Economist and ex-banker, Dr. Chijioke Ekechukwu, faulted the allocation of resources to selected sector in the first place. Ekechukwu said: “Having a preferential FX rate for the manufacturing sector was faulty ab initio. This is because it will be misapplied, it will be abused, it will be misappropriated. It was also faulty because manufacturing sector is one sector out of many others that need FX to execute their businesses. ”It will obviously not reduce the burden on Nigerian consumers. We need to know that only the forces of demand and supply of foreign currencies determine the prevailing rates of fx. We should be concerned about what will push so much foreign currencies into the market for at least six months, then foreign exchange rate will go down drastically.” ”CBN should as matter of urgency, determine the weekly consumption of FX and intervene with such volume weekly for up to 6months. Whether they do that with borrowed funds or from our reserves or from idle funds or wealth fund, it does not matter now. What matters is that such interventions should take place now and now,” he added.
However, Director, Union Capital Markets Ltd, Egie Akpata, contended that, “The new policies are really updated administrative guidelines as most of these items were getting forex 18 months ago so are not new as such.” He added that, “It remains to be seen if all banks are providing FX for all the listed items. If they do, for how long will this be sustained? If the CBN can meet all demand for BTA, PTA, school fees, medical for the rest of the year, then they would have taken a small but significant amount of demand out of the parallel market. On the short term, it would bring down the parallel market rate.” Akpata proffered that, “The kinds of changes in FX policy needed at this stage are those that result in new FX inflows coming into Nigeria. Ideally from foreign portfolio investors (FPI) and foreign direct investment (FDI).” According to him, “The amount of FX under these headers is almost negligible now compared to a few years ago. The increased inflows will boost FX reserves, give confidence to the market and provide the funds for the CBN to sustain the current initiative on school fees, BTA, PTA and medical bills abroad. He concluded that, “This move is a good first step but does nothing to bring new FX inflows into Nigeria. Hence the risk that it will deplete reserves and might not be long term sustainable.”
Analysts at FBN Capital Ltd expressed surprise at the abolition of preferential treatment to the manufacturing sector given its peculiar nature. They would have preferred the CBN maintained the policy for the sector since it is still heavily-dependent on import for its materials.
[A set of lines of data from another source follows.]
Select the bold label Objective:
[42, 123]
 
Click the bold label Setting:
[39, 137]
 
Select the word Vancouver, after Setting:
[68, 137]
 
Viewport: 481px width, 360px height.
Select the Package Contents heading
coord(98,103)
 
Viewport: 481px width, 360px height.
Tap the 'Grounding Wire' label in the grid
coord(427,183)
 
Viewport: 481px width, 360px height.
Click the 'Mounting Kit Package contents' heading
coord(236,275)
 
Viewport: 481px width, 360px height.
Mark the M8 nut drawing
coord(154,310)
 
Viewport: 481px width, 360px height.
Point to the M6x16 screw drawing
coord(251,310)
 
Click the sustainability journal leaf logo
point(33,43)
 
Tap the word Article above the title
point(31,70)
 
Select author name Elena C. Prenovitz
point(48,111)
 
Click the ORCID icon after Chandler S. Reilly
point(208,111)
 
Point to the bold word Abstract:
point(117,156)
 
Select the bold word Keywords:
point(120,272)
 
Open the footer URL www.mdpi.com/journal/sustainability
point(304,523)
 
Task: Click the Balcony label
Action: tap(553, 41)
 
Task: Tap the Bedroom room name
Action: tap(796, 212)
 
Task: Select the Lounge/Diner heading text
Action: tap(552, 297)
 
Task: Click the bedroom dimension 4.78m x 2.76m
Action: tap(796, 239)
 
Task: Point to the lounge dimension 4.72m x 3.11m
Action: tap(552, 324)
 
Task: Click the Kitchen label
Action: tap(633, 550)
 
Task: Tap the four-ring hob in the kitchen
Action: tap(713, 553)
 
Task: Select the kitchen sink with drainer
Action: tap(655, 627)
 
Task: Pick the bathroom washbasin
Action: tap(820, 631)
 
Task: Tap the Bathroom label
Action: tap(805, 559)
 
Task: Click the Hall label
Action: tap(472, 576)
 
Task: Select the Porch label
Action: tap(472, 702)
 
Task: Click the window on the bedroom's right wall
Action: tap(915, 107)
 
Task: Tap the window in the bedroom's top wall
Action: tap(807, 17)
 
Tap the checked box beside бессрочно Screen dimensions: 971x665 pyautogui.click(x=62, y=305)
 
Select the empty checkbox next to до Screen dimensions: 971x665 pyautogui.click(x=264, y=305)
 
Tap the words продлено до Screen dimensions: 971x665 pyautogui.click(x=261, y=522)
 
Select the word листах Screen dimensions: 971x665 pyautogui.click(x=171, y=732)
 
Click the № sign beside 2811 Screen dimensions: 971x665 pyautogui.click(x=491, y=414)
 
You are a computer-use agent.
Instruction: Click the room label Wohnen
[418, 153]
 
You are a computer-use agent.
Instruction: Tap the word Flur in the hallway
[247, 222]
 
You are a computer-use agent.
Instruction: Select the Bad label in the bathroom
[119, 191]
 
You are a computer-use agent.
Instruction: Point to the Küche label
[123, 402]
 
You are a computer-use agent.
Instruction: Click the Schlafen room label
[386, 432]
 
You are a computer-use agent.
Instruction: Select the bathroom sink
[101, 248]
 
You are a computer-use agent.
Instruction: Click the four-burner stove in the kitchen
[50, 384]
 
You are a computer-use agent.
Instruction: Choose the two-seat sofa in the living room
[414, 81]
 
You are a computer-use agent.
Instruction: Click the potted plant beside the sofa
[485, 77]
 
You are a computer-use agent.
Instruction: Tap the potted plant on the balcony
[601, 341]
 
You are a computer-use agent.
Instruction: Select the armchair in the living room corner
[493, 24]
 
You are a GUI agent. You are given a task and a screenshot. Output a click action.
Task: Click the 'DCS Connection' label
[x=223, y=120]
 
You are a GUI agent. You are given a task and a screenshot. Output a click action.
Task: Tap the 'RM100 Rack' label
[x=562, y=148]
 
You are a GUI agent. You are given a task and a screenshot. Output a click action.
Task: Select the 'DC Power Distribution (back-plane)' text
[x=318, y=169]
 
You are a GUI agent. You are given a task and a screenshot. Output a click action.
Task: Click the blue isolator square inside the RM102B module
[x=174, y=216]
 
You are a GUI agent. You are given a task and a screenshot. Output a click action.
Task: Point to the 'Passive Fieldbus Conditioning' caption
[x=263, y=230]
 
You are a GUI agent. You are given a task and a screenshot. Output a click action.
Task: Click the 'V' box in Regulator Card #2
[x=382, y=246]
They said: “The press release reveals that the rules on allocations of fx by the banks have been scrapped. Hitherto, banks had to devote 60 per cent of their meagre ration from the CBN to manufacturing (broadly defined). This change was a surprise: manufacturing in Nigeria is still heavily reliant on imported inputs, the FGN’s programme of substitution notwithstanding, and will miss the privileged access to banks’ FX it enjoyed until this week (last week).”